TEKS BACAAN:
★ ★ ★

Berita  

Malam Tanpa Sinyal, Cerita Pria Gayo Lues di Hadapan Mualem

Ilustrasi dibuat Gemini AI

DONYAPOST, Gayo Lues — Malam Sabtu, 20 Desember 2025, hujan memang telah reda di sebagian wilayah Gayo Lues. Namun bagi banyak warganya, bencana belum benar-benar berlalu.

Di balik lereng-lereng yang runtuh dan badan jalan yang lenyap disapu banjir bandang, kehidupan terasa ikut terputus—seperti sinyal komunikasi yang hingga kini belum kembali menyala.

Di tengah situasi itulah, suara warga Gayo Lues akhirnya sampai ke telinga Gubernur Aceh, H. Muzakir Manaf (Mualem). Suara itu disampaikan oleh Ketua Majelis Permusyawaratan Wilayah (MPW) Fahmi Tamami Aceh, Tgk Idris Arami, saat bersilaturahmi di Pendopo Bupati Gayo Lues.

Bukan sekadar laporan formal, melainkan potret getir kehidupan masyarakat yang masih terjebak dalam keadaan darurat. Beberapa hari sebelumnya, Tgk Idris turun langsung mendampingi tim relawan Dinas Kesehatan Provinsi Aceh menembus wilayah-wilayah terdampak.

Mereka mendatangi titik-titik pengungsian, memberikan pelayanan kesehatan seadanya, sembari menghadapi keterbatasan yang nyaris tak terbayangkan.

“Masih ada masyarakat yang terisolir. Sampai hari ini belum bisa dijangkau lewat jalur darat,” ucap Tgk Idris lirih, suaranya menyimpan kelelahan sekaligus keprihatinan.

Di banyak titik, badan jalan bukan sekadar rusak—ia benar-benar hilang. Longsor dan banjir bandang menyeretnya hingga tak berbekas. Akibatnya, bantuan tersendat, bahkan terhenti sama sekali. Warga bertahan dengan persediaan yang kian menipis, menunggu dalam ketidakpastian.

Kegelapan datang lebih cepat. Listrik padam, BBM langka, sinyal komunikasi terputus. Malam hari di pengungsian berubah menjadi ruang sunyi, hanya diterangi lampu seadanya. Ketika anak-anak demam dan orang tua mengeluh sakit, kabar tak selalu bisa segera keluar dari desa.

★ ★ ★

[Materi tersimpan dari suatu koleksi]
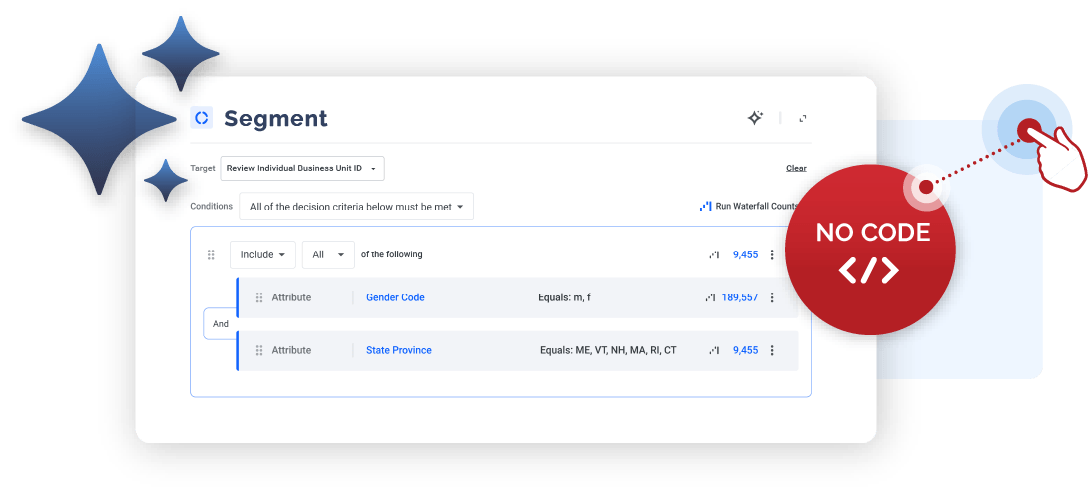The height and width of the screenshot is (504, 1088).
Task: Run Waterfall Counts
Action: click(748, 207)
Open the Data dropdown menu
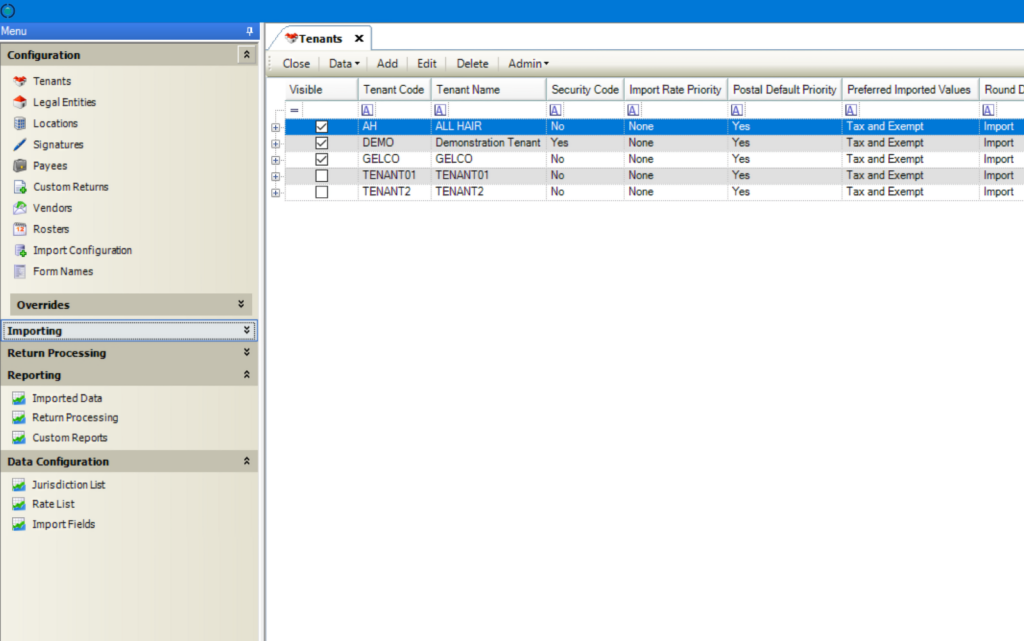Screen dimensions: 1024x641 point(343,63)
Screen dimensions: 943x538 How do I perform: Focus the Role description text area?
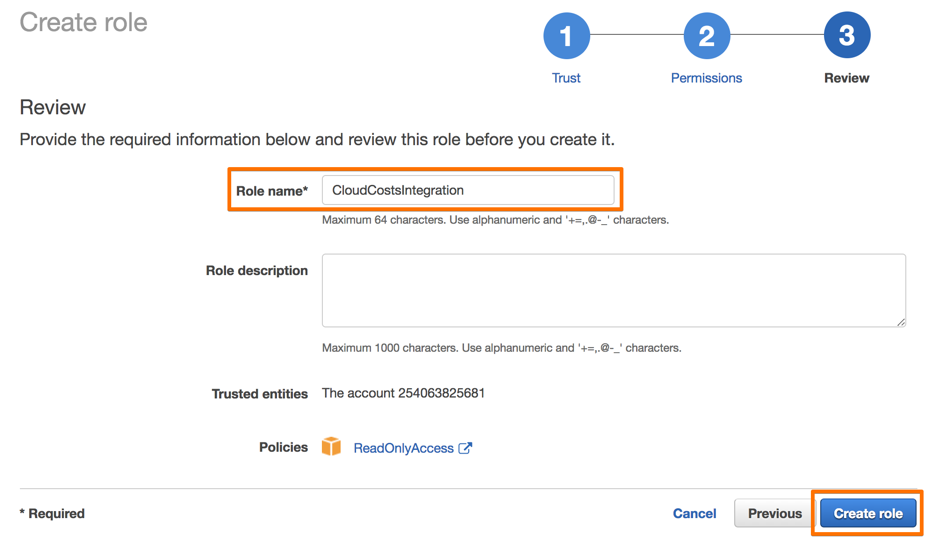pyautogui.click(x=613, y=290)
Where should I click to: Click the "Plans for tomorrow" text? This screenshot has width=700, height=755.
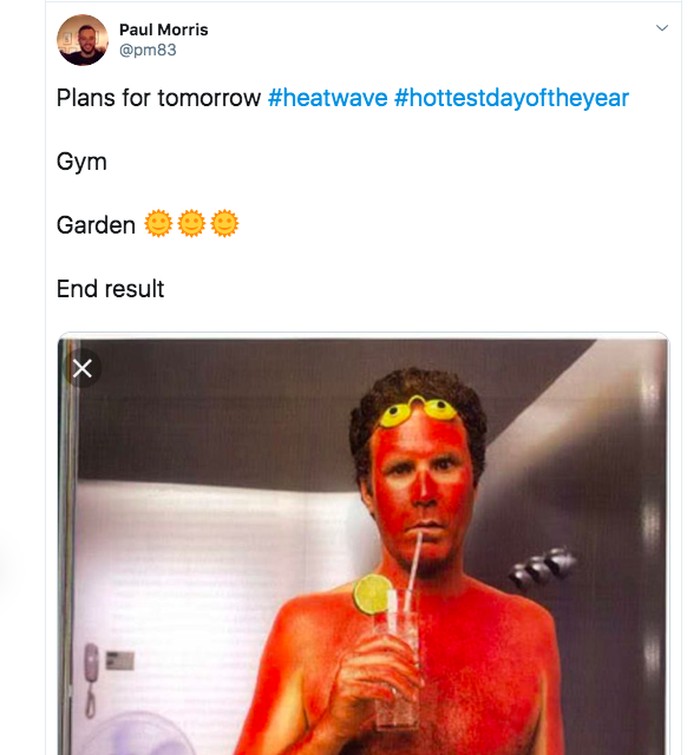point(159,99)
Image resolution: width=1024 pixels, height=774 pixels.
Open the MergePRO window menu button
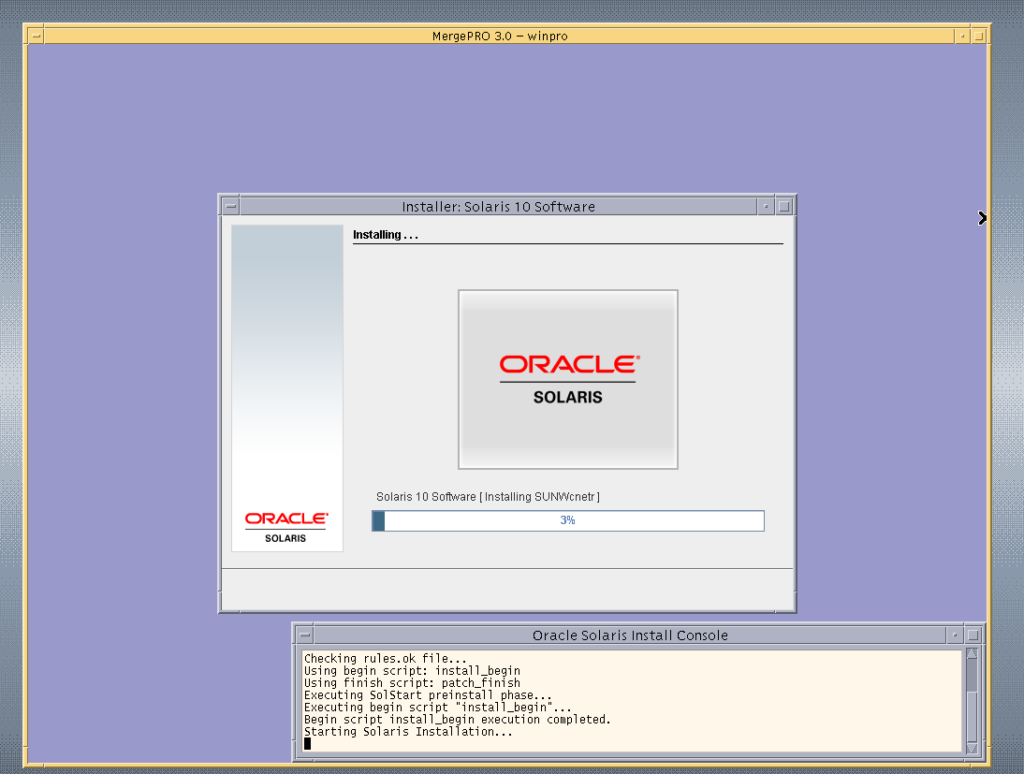36,36
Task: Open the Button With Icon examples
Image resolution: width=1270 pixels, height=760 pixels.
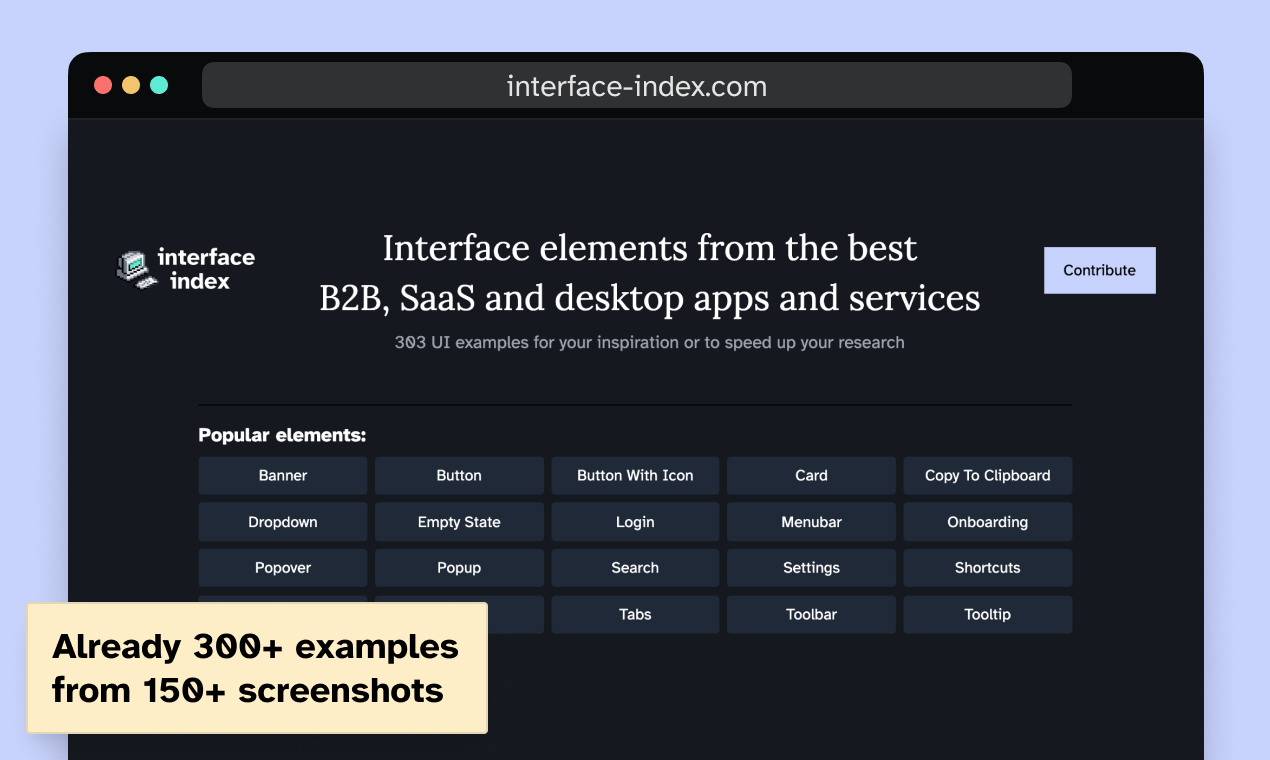Action: pos(635,475)
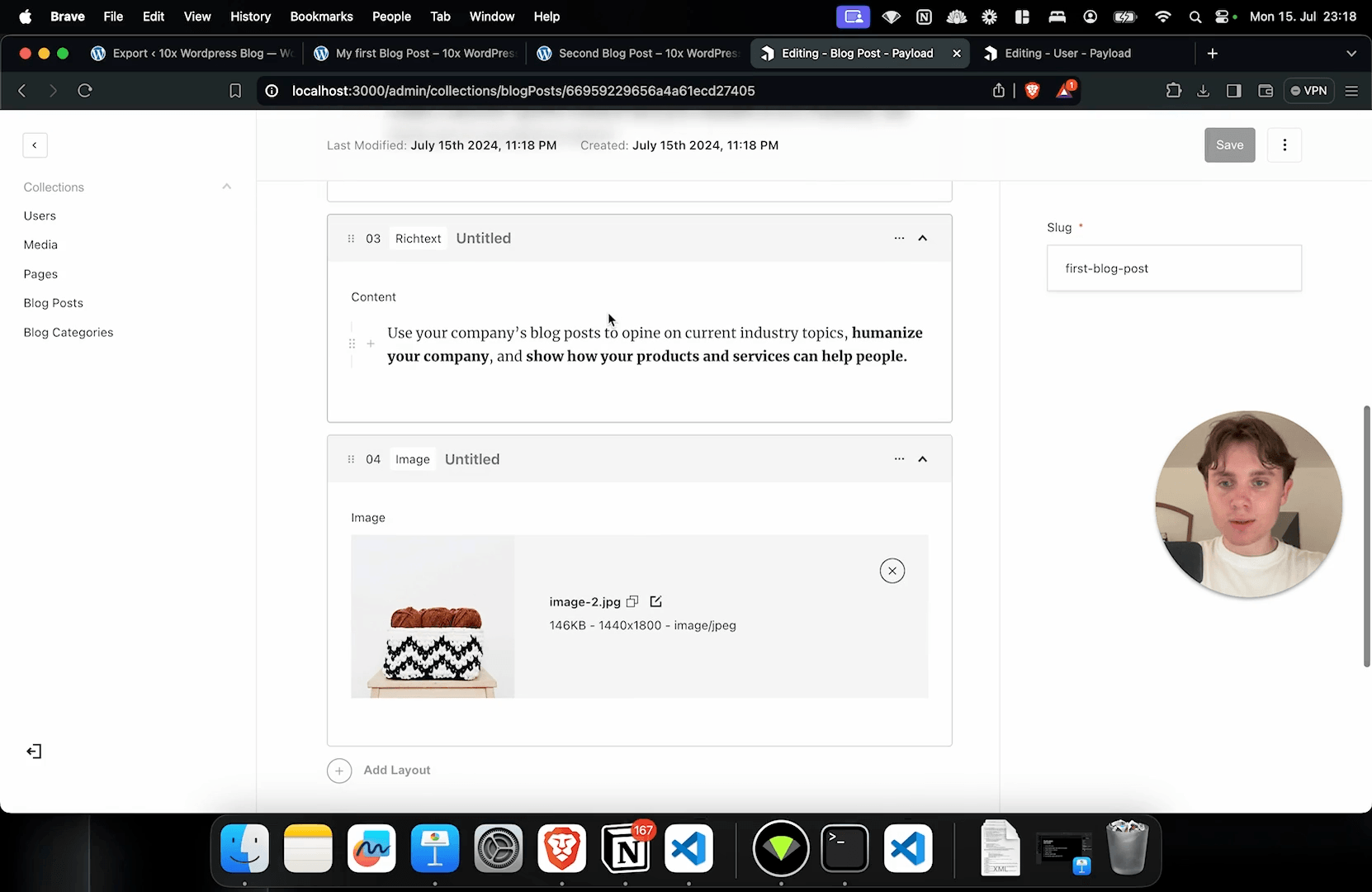Click the Brave Shields lion icon
The width and height of the screenshot is (1372, 892).
click(x=1032, y=91)
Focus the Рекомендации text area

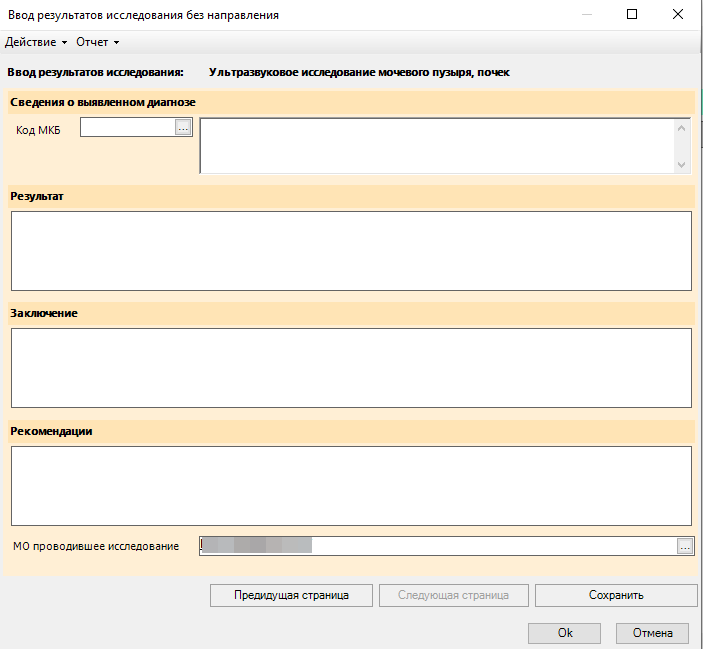coord(351,485)
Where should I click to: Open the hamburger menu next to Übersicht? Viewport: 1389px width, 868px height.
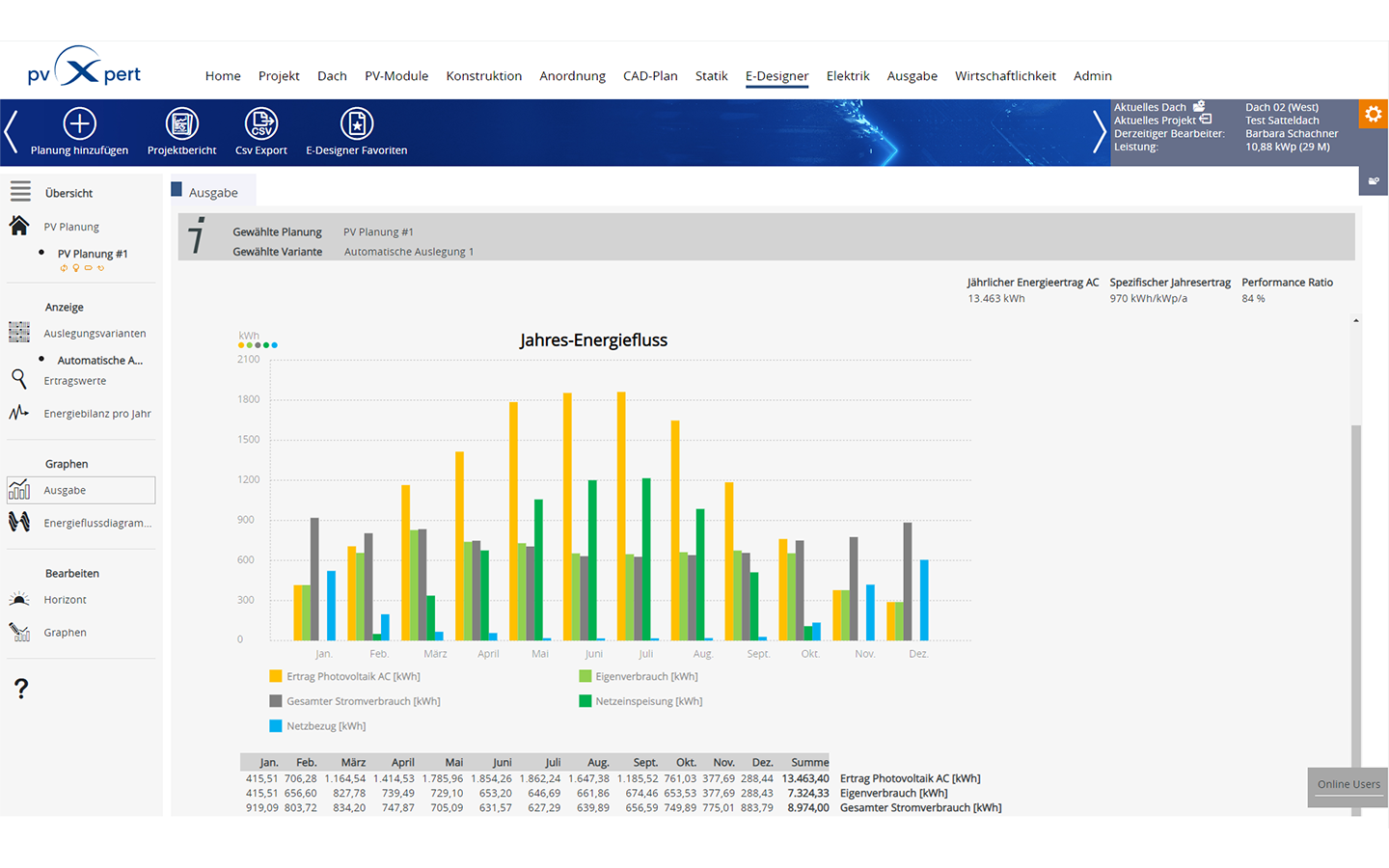[20, 192]
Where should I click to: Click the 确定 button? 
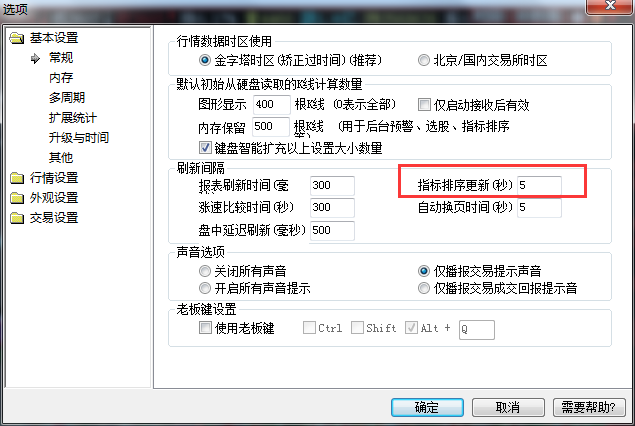pos(427,407)
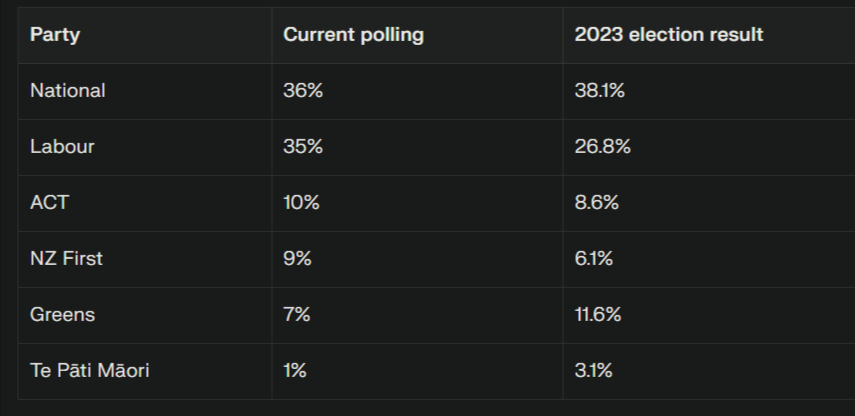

★ ★ ★

KETENTUAN TUGAS 1: Menurut berita tentang bencana di Gayo Lues, siapa yang menyampaikan suara warga Gayo Lues kepada Gubernur Aceh?
KETENTUAN TUGAS 2: Tuliskan kembali tanpa perubahan bagian berita tentang bencana di Gayo Lues yang dimulai dengan "Di balik lereng-lereng" dan berlanjut sampai "belum kembali menyala.".
KETENTUAN TUGAS 3: Teruskan berita tentang bencana di Gayo Lues dengan menulis bagian berikutnya sesudah kalimat terakhirnya.

JAWABAN ANDA 1: Ketua Majelis Permusyawaratan Wilayah (MPW) Fahmi Tamami Aceh, Tgk Idris Arami.

JAWABAN ANDA 2:
Di balik lereng-lereng yang runtuh dan badan jalan yang lenyap disapu banjir bandang, kehidupan terasa ikut terputus—seperti sinyal komunikasi yang hingga kini belum kembali menyala.

JAWABAN ANDA 3:
Yang paling menghantam adalah hilangnya sumber penghidupan. Lahan pertanian rusak, kebun kopi—nadi kehidupan masyarakat Gayo Lues—hancur tersapu lumpur. Yang hilang bukan hanya hasil panen, tetapi juga harapan untuk bertahan di bulan-bulan mendatang.

“Yang dibutuhkan sekarang bukan janji, tapi pemulihan paling dasar: jalan, BBM, listrik, dan sinyal,” tegas Tgk Idris di hadapan Mualem. Tanpa itu semua, kata dia, masyarakat seperti terkurung di wilayahnya sendiri.

Mendengar paparan tersebut, Mualem tak menyembunyikan keprihatinannya. Ia menyampaikan kesedihan mendalam atas bencana yang menimpa Gayo Lues—bencana yang ia nilai sangat dahsyat dan meninggalkan luka panjang bagi masyarakat.

Di luar pendopo, malam terus berjalan. Di desa-desa yang gelap dan masih terisolir, warga Gayo Lues tetap menunggu: menunggu jalan kembali terbuka, menunggu bantuan tiba, menunggu sinyal kembali menyala—agar suara mereka tak lagi terputus dari dunia luar.

Di Gayo Lues, banjir bandang bukan sekadar membawa air dan lumpur. Ia membawa kesunyian panjang, yang hingga kini masih dirasakan warga, satu per satu.